The virus: can we cope with what we can't eradicate?
The most sombre fact to emerge from yesterday’s Coronavirus briefing was that the virus is never going to go away. It is here to stay and, looked at steadily, and in isolation from everything else that we know, that thought is enough to drive us to despair. Are we to live in lockdown for ever, our garden-centres closed, our lives overshadowed by the daily death-tolls, our dying dying alone, and our dead buried with little opportunity for the expression of grief?
It’s a grim picture of an invisible and inescapable occupying army, its death-squads lurking for ever at every corner.
Until we take a dose of realism. We lived for centuries with the knowledge that smallpox had not been eradicated, and even now, despite the vaccines, there is a real risk of its recurring. Malaria, too, is still with us, as are influenza, and tuberculosis, but as things now stand, none of these lethal conditions requires us to live in permanent lockdown.
But there is one vital difference. Uneradicated these potential causes of pandemics may be, but for each of them there is both a vaccine which keeps them under control, and medication which gives good hope of a cure. These were developed by scientists working under unimaginably primitive conditions, yet their efforts ultimately benefited the whole world.
Today, in the sophisticated laboratories of Oxford University and Imperial College, London, some of the best brains in the world are working day and night to understand this invisible enemy, identify its weaknesses, and invent a vaccine which will give us immunity. It is highly unlikely that this will ever lead to its being eliminated: like malaria and influenza it will continue to stalk the earth and claim its annual toll of victims, but once we have a vaccine Covid 19 will never again reduce us to global paralysis.
But we need patience. The great American theologian, Jonathan Edwards died in 1758 as a direct result of a smallpox vaccination which went badly wrong. In his case, the vaccination probably consisted of inoculating the divine with (supposedly) a mild dose of cowpox, a related disease found in cattle, but although most modern vaccines are synthetic (created in the laboratory), and the risk of contamination much lower, the shadow of disaster is always there, and great credit is due to those who this very day have volunteered for the first clinical trials at Oxford.
That is a critical moment in the fight against the coronavirus, but neither the excitement, nor the gravity of the crisis, should tempt us into dispensing with vital safeguards. The public must not rush the politicians, nor the politicians the scientists.

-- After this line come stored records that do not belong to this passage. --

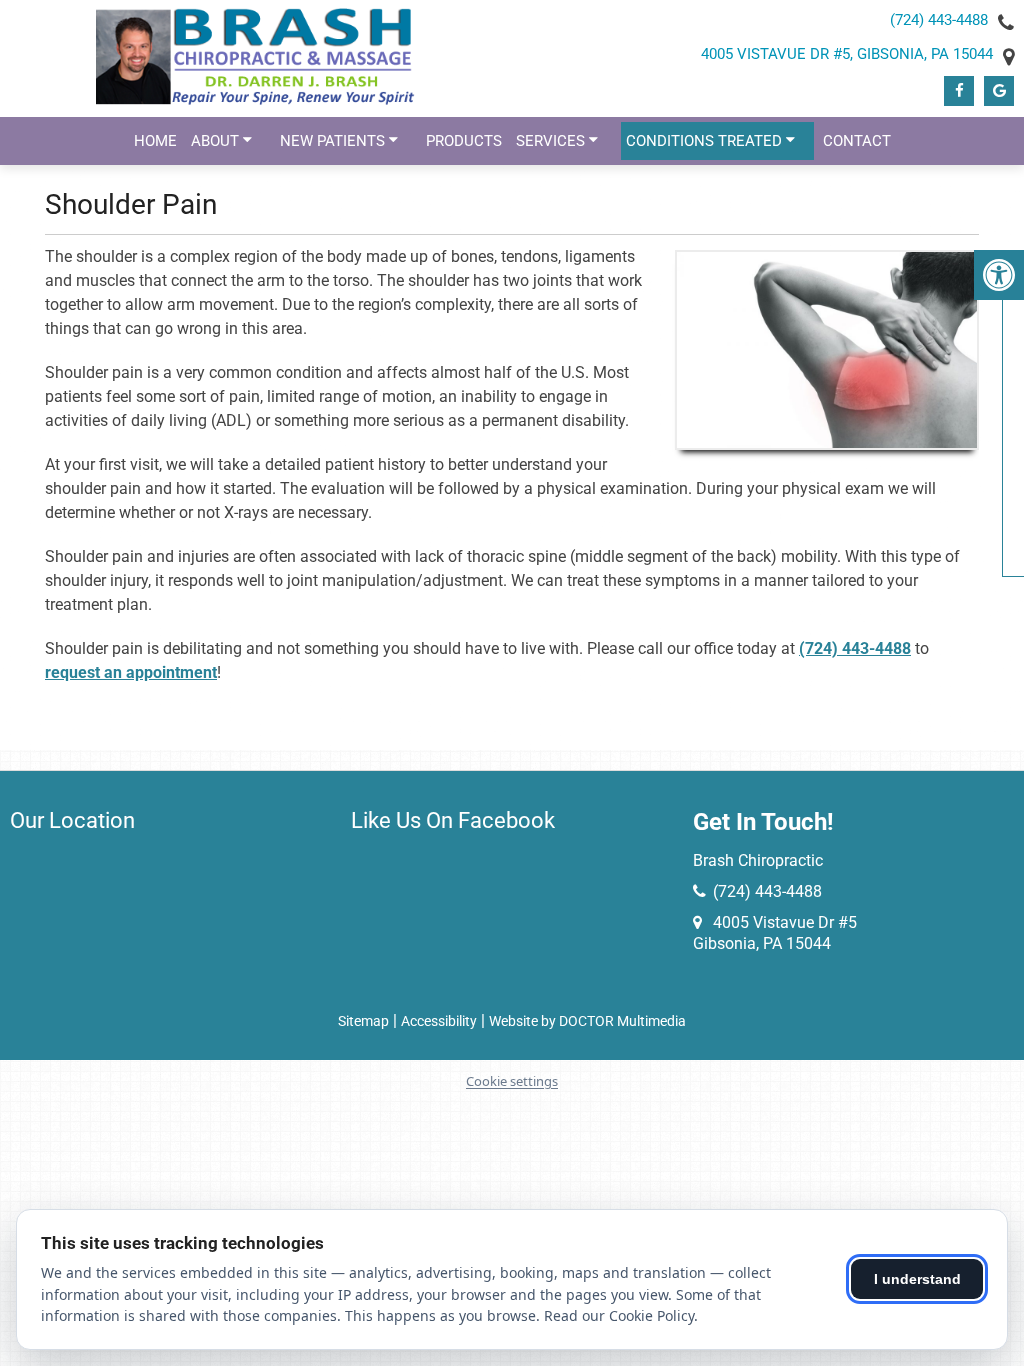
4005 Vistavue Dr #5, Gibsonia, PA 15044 (847, 54)
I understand (917, 1279)
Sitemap (363, 1021)
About (215, 141)
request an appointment (131, 672)
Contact (857, 141)
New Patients (332, 141)
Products (464, 141)
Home (155, 141)
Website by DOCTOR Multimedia (587, 1021)
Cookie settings (512, 1081)
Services (550, 141)
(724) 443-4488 (939, 20)
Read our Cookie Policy (619, 1315)
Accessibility (439, 1021)
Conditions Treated (704, 141)
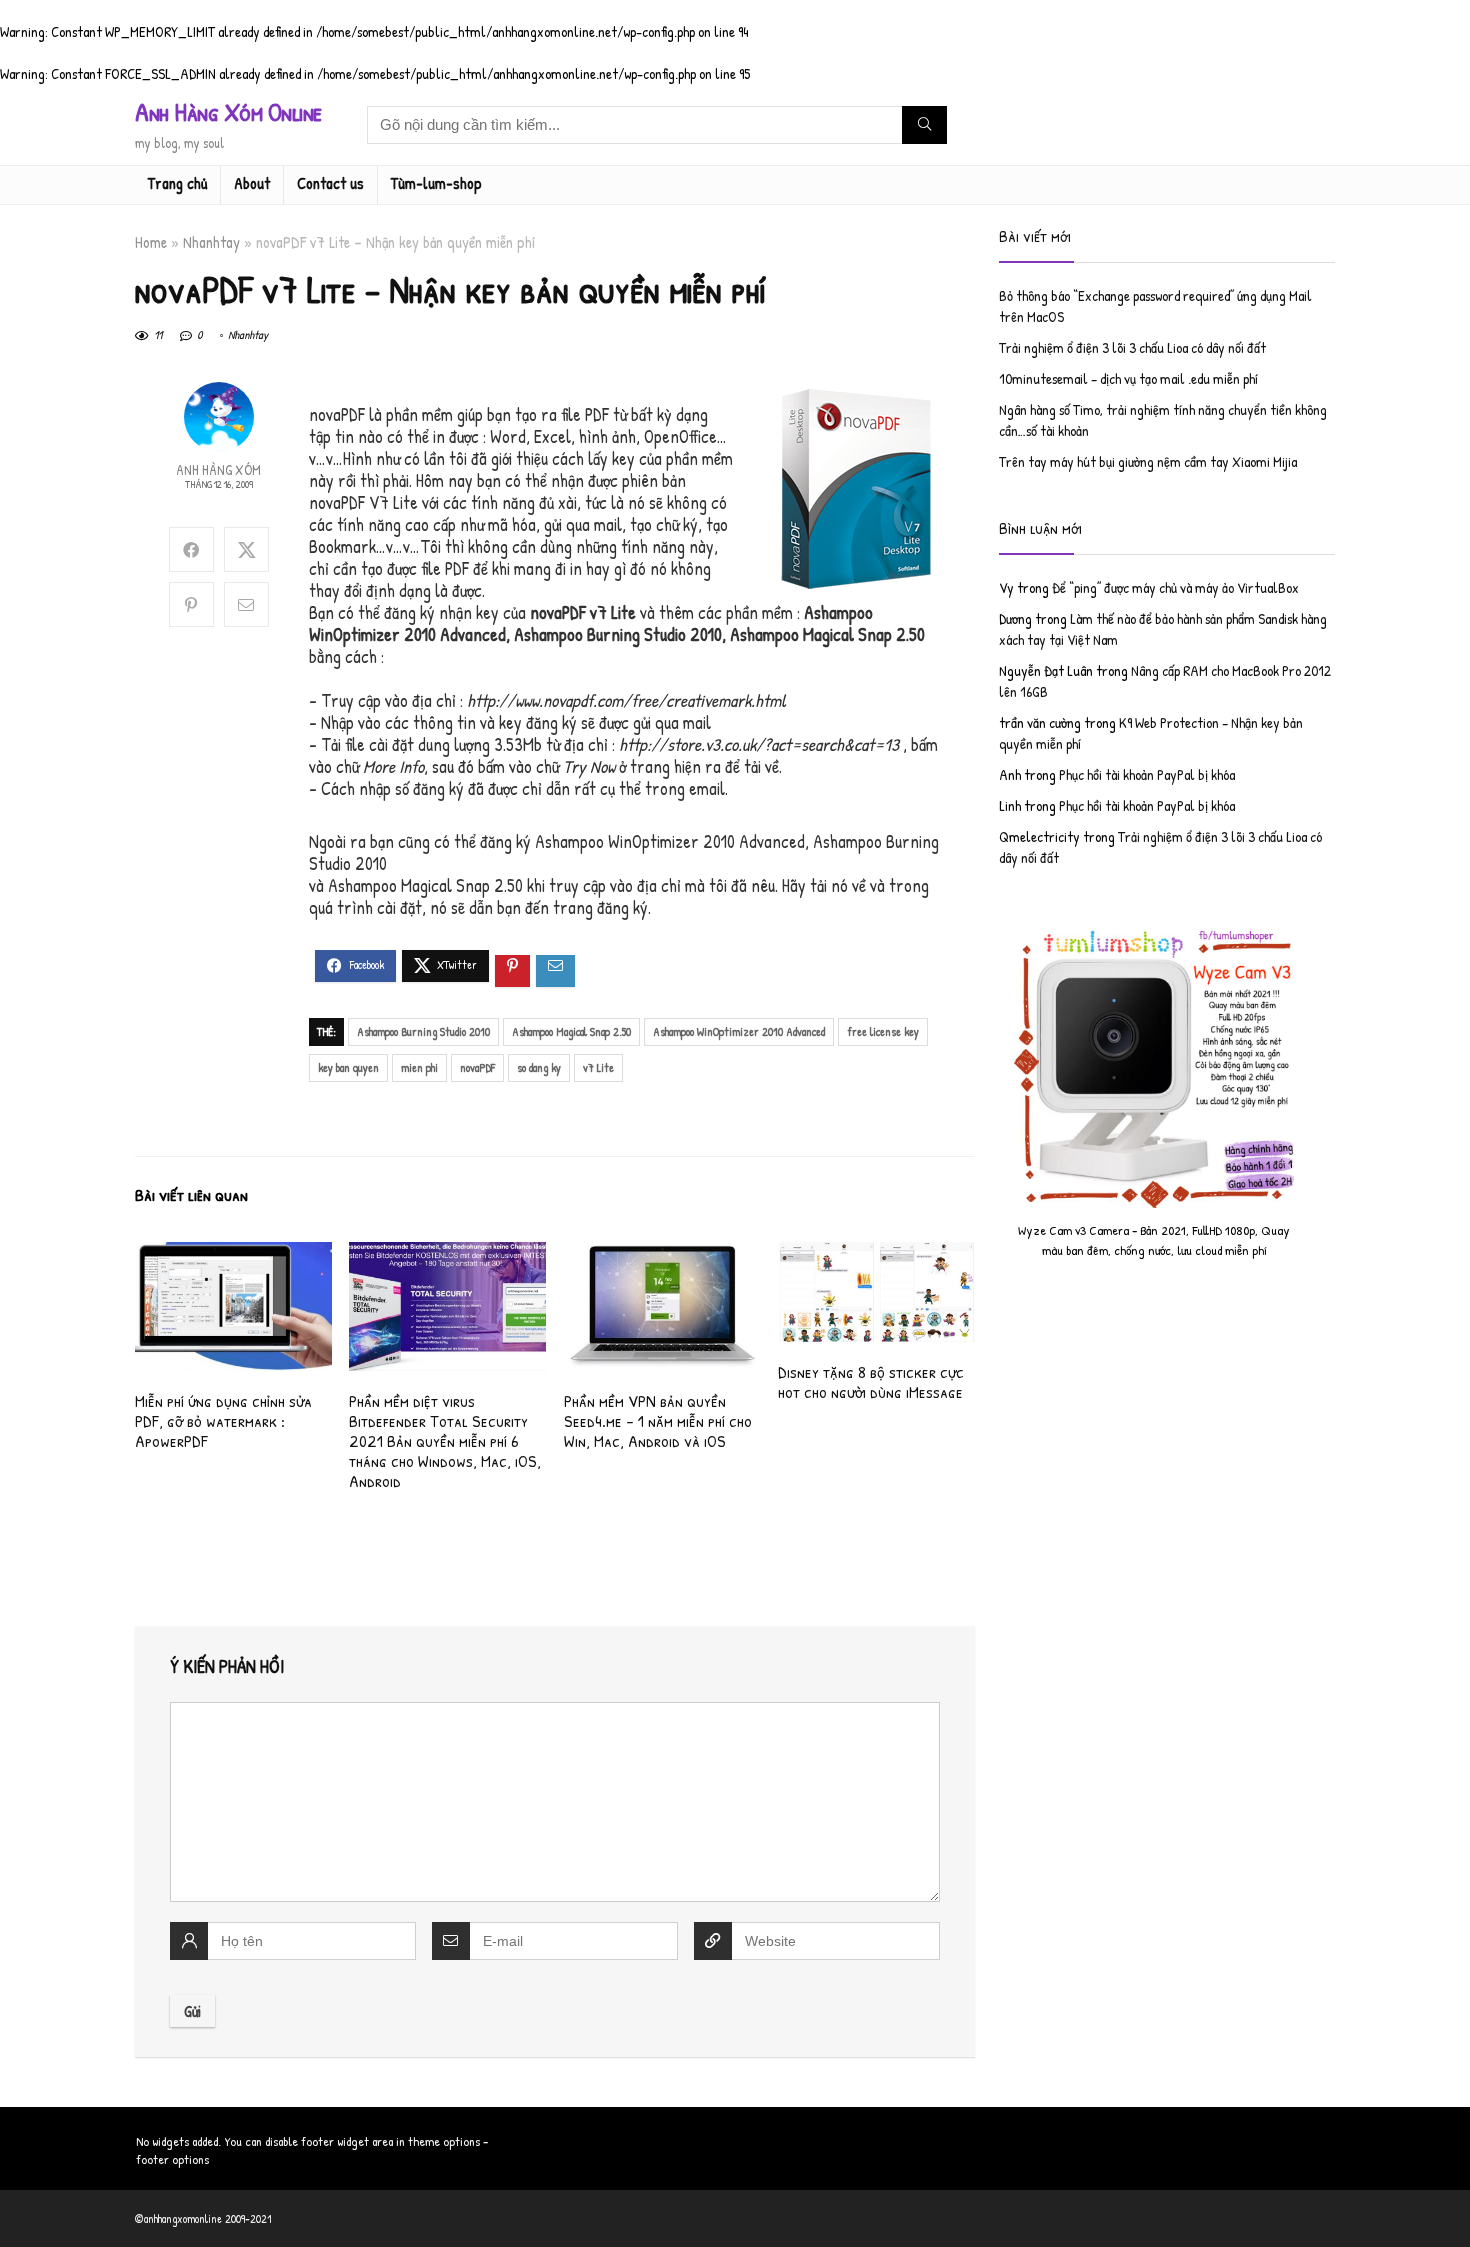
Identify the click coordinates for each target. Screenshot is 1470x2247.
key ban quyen (348, 1067)
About (252, 183)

Amid all the talk of an invisible enemy, let’s not forget that we also have an invisible Friend. As the Apostle James reminds us, every good and perfect gift comes from God. That includes front-line doctors and nurses, hospital-porters and cleaners, those working in care-homes, and those who deliver care to the elderly in their own homes. And it includes, too, the front-line scientists engaged in the urgent quest for a vaccine, and while we thank God for their gifts of intellect, skill and professionalism, we pray that he will not leave them to work alone, but will personally guide them to the virus’s innermost secrets and defence-mechanisms.
It was not of his creation. It is a monstrous perversion which has laid humanity prostrate before it. But by his grace, we shall rise again.